Scraping All Content of unstructured website

Hey guys,

How are you? I understand how to use Bardeen for scraping of websites that are quite structured. Thanks so much also on helping me out with Google Maps and LinkedIN the other day!

Here is a new use case: I was wondering, if there is a way to use bardeen to scrape a website that has a huge amount of sub-pages and is quite unstructured overall. Here is the website of the German Tax Ministry: BMF - Amtliches Einkommensteuer-Handbuch

They have an html based ebook that explains you how to do your tax declaration. The Problem is, that there are a ton of sub-pages, and you need to click on hyperlinks to open them. Many sub-pages have further sub-pages. Also, the structure is different on each page.

I was wondering if there is maybe a tool to first get all the sub-urls of a given website somehow, and then do a complete scrape of all the sub-pages?

As a final output, I’d like to create a PDF which I want to use for a GermanTaxGPT.

How would you approach this?

Hi Moritz,

We’re so glad to hear you’re moving on to more advanced use cases with Bardeen and exploring the world of possibilities.

We can use a custom scraper with a CSS selector that looks for all links on a page and then scrape those pages.
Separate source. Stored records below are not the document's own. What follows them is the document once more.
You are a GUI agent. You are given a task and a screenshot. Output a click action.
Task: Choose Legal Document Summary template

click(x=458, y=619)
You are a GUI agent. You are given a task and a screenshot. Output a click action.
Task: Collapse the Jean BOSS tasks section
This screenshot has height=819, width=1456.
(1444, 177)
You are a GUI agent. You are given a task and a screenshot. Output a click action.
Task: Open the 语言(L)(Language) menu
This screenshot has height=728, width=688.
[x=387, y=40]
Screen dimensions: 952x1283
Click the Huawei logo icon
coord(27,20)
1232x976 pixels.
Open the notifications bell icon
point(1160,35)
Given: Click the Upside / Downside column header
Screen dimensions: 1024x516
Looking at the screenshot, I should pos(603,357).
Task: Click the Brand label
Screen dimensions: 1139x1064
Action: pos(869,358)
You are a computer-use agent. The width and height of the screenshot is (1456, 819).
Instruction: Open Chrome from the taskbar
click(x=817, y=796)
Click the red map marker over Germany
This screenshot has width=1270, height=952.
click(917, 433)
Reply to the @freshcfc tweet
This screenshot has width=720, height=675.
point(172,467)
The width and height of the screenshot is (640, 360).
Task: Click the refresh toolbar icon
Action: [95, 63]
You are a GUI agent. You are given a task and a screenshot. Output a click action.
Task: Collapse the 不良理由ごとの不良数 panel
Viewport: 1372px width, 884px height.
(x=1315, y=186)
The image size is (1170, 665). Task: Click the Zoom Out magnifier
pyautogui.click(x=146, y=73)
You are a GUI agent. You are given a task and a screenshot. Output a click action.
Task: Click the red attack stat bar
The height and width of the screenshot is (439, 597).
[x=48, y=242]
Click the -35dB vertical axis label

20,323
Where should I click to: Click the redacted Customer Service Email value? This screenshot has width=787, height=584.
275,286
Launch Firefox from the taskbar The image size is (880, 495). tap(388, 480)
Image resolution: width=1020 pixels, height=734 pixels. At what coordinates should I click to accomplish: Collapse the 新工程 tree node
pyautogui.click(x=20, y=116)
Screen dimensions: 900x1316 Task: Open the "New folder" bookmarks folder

I have created two playbooks for you (linked below) that do just that

  1. Playbook 1 (file:///C:/Users/v3119/Pictures/Screenpresso/2023-11-22_18h15_39.gif): You’ll need to open the main page you shared in your initial message, run this playbook to scrape all the links from the website. It will then output it to a Google Sheet. However, because many of the links are duplicated, you can a run ‘Remove duplicates’ on Google Sheets.

  2. Playbook 2: This will open all the links, take the html of the page, convert it to text and output it to a google doc.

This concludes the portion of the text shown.